We are interested in the problem of Web Accessibility. This area of research has often focused on body-disabled users trying to gain access to the web. In our case, we are looking at content access challenges which emerge due to users coming from diverse cultures, speaking different languages, having different thought patterns etc. Such users may be able to read, write and speak in English, but it may not be their native tongue. Or, the content may be written in a manner that requires some pre-knowledge on the topic which the users may be lacking. Or, the content may have some technical jargon, abbreviations which may forbid a novice user from making sense out it. In all these cases, the user is not body-disabled. Nor is she English illiterate. It is just that the user may be a non-native English speaker with different cultural background, and having different thinking styles, levels and preferences.
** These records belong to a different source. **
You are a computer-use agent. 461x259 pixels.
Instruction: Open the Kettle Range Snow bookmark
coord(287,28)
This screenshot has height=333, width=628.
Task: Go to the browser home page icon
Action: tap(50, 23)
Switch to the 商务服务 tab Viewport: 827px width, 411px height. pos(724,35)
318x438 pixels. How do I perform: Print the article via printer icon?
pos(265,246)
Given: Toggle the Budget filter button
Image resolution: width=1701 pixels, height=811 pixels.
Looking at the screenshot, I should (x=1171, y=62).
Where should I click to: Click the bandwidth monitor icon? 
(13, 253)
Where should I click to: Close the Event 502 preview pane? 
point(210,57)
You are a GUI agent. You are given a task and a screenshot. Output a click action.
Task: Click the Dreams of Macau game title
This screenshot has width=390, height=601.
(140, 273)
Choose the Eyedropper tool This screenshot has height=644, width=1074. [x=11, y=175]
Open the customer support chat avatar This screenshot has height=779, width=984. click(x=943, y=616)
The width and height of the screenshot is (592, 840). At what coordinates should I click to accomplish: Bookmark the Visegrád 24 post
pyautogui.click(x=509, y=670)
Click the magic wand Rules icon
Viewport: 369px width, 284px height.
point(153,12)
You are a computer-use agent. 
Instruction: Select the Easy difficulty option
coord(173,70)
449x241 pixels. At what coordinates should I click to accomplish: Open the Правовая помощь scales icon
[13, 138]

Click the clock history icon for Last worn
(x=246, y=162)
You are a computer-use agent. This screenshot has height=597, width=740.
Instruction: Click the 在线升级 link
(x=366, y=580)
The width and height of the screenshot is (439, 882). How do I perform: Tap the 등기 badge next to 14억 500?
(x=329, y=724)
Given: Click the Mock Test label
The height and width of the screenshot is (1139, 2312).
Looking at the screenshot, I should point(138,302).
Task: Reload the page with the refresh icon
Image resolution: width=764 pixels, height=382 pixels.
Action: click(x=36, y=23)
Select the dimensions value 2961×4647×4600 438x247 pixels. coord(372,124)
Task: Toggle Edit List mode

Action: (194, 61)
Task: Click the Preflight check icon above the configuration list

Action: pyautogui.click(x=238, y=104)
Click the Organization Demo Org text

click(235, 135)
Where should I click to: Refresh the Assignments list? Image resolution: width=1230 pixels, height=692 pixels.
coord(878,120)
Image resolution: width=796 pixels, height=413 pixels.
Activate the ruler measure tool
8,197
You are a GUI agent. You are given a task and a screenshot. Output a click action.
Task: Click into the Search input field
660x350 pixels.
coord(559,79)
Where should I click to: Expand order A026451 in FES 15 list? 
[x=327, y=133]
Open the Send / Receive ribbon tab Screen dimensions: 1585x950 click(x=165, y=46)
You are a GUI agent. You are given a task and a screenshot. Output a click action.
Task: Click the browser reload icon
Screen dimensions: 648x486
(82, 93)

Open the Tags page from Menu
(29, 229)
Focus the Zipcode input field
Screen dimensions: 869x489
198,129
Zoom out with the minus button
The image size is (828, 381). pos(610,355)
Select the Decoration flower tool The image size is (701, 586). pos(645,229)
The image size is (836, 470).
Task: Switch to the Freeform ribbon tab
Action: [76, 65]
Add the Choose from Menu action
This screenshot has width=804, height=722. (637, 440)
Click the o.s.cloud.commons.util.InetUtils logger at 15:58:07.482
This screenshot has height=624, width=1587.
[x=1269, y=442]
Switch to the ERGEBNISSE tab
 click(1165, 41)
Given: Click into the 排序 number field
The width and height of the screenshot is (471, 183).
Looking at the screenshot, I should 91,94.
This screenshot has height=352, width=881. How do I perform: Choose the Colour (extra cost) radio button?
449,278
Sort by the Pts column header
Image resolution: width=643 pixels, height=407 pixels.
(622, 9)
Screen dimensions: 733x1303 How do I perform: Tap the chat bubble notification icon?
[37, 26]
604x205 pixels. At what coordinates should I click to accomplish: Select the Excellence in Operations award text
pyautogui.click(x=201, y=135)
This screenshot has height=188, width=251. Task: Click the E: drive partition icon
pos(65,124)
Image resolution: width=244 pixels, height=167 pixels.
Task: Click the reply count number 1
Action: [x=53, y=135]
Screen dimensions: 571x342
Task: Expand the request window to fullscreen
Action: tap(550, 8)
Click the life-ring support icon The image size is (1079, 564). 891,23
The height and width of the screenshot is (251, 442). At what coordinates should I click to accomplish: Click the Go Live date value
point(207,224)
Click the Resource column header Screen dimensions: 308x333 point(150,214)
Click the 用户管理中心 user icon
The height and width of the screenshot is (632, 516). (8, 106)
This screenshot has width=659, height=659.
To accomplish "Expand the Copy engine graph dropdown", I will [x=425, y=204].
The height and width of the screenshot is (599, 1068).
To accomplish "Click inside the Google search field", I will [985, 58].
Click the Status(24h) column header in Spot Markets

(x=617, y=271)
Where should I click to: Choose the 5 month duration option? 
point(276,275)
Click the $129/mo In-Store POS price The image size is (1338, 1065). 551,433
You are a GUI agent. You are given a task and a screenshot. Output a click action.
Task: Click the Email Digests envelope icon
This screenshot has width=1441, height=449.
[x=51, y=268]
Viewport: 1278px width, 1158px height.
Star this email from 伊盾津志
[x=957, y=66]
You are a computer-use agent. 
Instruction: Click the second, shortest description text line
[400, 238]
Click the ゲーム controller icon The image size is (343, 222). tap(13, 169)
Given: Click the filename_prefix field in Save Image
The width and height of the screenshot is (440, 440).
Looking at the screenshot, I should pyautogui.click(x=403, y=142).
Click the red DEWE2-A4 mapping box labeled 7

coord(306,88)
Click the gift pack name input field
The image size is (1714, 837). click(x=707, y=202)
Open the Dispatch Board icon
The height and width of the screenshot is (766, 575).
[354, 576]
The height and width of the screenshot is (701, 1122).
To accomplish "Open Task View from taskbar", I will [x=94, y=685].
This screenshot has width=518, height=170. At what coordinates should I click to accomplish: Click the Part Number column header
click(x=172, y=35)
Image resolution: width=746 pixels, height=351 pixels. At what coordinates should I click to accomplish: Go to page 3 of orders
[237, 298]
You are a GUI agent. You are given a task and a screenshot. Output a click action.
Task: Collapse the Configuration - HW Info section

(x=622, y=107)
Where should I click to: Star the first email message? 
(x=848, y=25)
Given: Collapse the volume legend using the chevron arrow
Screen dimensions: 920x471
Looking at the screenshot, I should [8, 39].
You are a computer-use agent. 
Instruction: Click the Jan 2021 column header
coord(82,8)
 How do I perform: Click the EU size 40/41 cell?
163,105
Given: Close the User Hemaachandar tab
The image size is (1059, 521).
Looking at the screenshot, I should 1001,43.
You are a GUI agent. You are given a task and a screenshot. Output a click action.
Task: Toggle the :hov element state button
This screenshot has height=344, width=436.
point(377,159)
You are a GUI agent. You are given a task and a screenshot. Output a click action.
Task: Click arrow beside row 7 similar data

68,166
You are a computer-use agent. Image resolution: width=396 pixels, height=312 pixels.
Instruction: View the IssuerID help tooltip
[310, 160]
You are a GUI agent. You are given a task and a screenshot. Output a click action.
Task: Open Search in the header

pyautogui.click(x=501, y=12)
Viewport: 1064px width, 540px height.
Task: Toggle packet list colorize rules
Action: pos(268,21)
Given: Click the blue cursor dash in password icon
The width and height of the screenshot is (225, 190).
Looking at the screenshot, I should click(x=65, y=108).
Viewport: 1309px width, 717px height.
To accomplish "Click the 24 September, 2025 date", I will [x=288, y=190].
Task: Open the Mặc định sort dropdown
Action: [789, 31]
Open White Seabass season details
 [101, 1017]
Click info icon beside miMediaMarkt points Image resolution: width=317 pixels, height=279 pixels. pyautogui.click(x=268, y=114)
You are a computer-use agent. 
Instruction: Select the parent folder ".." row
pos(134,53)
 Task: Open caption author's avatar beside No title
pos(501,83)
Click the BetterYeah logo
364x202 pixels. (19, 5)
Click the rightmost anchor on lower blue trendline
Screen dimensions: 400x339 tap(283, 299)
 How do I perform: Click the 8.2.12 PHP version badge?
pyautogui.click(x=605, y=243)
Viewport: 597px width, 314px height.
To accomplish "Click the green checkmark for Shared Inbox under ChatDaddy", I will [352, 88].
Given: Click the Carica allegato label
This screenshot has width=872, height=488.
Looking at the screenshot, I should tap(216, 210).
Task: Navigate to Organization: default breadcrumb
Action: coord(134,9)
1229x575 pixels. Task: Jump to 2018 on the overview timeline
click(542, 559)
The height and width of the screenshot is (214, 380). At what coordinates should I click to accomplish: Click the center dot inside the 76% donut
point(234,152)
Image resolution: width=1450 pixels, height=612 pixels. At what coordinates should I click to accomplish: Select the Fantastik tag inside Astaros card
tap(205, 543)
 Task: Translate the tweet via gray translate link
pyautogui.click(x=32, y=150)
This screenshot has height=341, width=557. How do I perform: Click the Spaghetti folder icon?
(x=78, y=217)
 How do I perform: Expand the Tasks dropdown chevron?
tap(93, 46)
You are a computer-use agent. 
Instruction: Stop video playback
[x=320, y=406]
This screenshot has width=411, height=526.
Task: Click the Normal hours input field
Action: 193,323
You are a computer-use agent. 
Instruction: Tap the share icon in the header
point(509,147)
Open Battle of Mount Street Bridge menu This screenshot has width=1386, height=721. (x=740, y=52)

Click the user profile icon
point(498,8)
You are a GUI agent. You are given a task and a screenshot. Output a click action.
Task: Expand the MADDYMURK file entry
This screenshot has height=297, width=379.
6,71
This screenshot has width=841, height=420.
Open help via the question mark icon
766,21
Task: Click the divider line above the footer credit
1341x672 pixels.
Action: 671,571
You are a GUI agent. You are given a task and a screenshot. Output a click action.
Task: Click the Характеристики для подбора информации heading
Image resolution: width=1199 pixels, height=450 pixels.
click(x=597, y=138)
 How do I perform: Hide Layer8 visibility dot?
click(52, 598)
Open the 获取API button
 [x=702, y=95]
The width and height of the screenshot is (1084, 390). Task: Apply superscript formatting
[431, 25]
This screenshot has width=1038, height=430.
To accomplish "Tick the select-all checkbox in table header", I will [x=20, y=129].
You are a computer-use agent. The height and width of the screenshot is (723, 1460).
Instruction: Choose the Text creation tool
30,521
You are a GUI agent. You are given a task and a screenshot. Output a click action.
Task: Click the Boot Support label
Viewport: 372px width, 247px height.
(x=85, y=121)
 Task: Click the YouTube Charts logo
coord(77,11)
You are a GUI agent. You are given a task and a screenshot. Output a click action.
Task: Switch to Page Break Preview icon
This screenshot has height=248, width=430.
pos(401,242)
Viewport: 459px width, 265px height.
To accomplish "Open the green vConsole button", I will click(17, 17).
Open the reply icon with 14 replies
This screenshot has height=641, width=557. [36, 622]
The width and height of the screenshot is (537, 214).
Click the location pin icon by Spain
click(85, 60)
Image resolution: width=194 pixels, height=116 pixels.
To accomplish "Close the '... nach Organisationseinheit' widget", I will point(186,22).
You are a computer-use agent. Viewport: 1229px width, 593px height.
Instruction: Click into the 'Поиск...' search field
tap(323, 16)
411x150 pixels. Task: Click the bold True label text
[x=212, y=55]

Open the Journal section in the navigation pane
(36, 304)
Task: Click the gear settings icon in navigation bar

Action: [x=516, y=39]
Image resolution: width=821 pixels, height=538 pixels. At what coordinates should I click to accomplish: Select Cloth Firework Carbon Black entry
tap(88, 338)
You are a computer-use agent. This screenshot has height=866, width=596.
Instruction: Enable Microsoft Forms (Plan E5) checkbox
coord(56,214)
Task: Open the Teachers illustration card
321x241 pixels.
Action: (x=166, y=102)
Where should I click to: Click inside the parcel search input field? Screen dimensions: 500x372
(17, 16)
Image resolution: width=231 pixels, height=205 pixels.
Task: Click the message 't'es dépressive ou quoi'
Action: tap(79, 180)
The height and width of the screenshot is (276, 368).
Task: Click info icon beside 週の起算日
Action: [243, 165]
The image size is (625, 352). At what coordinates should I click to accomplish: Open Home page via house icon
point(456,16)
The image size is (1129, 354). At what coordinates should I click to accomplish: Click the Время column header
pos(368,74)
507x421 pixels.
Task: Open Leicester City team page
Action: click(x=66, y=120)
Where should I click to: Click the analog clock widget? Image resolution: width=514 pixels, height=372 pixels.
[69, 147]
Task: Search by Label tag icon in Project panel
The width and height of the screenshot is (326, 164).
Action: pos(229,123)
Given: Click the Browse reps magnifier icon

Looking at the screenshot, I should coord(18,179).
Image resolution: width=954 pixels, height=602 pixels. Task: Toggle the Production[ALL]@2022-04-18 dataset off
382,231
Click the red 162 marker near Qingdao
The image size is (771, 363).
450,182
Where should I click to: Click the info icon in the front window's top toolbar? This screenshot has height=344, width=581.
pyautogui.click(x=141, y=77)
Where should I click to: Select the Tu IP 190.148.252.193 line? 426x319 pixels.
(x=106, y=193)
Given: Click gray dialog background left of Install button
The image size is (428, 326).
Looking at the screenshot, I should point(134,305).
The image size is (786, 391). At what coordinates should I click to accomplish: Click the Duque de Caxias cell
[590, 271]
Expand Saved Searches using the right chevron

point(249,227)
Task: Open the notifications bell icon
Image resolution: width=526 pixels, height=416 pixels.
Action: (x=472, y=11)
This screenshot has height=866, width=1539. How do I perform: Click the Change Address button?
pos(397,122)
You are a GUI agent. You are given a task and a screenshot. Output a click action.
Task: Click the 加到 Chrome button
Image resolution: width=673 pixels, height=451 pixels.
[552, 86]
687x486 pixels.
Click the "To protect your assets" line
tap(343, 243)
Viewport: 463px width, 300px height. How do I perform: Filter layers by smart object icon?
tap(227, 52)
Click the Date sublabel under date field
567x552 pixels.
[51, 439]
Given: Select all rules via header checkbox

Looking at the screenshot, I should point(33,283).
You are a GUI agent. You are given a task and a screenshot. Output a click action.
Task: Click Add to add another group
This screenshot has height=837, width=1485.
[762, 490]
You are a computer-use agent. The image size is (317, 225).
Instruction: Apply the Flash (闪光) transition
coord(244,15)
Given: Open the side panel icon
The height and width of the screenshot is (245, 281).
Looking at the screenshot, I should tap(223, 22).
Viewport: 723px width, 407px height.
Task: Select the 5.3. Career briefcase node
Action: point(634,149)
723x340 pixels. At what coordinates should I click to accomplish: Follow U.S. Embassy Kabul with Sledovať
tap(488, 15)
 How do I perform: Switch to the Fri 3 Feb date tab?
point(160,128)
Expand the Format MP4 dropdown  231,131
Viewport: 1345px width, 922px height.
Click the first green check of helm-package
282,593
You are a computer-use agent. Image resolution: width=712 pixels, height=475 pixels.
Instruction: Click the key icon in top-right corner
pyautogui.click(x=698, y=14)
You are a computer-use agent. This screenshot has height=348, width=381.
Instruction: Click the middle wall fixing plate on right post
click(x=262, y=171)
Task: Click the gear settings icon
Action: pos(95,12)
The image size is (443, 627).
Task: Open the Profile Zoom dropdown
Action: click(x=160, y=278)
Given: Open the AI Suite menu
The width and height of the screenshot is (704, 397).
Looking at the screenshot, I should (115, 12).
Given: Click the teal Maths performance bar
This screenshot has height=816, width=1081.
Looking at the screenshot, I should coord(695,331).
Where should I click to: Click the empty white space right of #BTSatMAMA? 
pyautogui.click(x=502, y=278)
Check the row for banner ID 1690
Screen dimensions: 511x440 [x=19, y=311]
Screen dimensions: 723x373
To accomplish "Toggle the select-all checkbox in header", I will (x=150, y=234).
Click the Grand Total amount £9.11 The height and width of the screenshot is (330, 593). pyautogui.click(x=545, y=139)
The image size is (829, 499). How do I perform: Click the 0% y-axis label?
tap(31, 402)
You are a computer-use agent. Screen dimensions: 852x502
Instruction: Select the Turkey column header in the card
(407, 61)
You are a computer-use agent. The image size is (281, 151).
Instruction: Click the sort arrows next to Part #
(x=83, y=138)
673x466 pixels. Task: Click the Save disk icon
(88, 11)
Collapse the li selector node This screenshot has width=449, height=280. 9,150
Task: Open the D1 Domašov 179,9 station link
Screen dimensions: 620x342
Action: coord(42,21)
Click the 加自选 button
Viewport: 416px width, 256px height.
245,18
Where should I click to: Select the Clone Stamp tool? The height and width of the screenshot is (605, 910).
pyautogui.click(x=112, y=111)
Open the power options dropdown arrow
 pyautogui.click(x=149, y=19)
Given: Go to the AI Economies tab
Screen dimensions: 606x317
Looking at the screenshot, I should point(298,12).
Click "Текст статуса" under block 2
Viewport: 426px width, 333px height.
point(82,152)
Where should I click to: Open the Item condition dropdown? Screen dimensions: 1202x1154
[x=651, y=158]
We believe that in such accessibility challenged cases, it may help to renarrate the already published web content to suit the needs of such neglected communities of users. By renarration we mean that an alternative representation of the original content can be created and presented to the challenged user. The alternative views can be many - each designed to cater to their own community of otherwise challenged users. In one alternative representation of the original source, we could just add more explanations to the content in the user's vernacular; in another variant of the original source, only abbreviations could be elaborated; in yet another variation, more external references can be added or new relationship to more detailed explanation of the content can be provided. All these are renarrations - a single source contributing to multiple, alternate representations.
We approach this problem of renarration of the web from the point of view of Web Technologies. In our research, we are seeking ways and means to facilitate the creation, management and access of renarrations of existing, already published web content. For this our research goals are:
1)What structures and architectures are required to semantically transform an already published HTML web content?
2) Which automatic or manual methods can be availed to overlay a human-semantic structure on top of existing HTML pages which are under somebody else’s ownership and control?
3) Where and how to persist and serve appropriate versions of various semantic transformations to earmarked users who meet some preset criteria for viewing? And,
4) How to create a navigable association between an earmarked user community and its related semantic transformation?
Through this research we aim to develop our own notion of Semantic Style Sheets which will help us structure and transform the original source. We expect an agent (initially human, which later can be automated) to facilitate in this structuring and transforming of the source to its variant. Our work will involve working with structuring HTML content (perhaps using grammars, hierarchical graphs etc.) and later transforming them using notions of style sheets, tree transformations, graphical transformations etc. Our implementation will leverage the notion of Aspects, and as a novelty, will apply it to web content. At the end of our effort, we aim to build a prototype web application which will validate the approach we propose.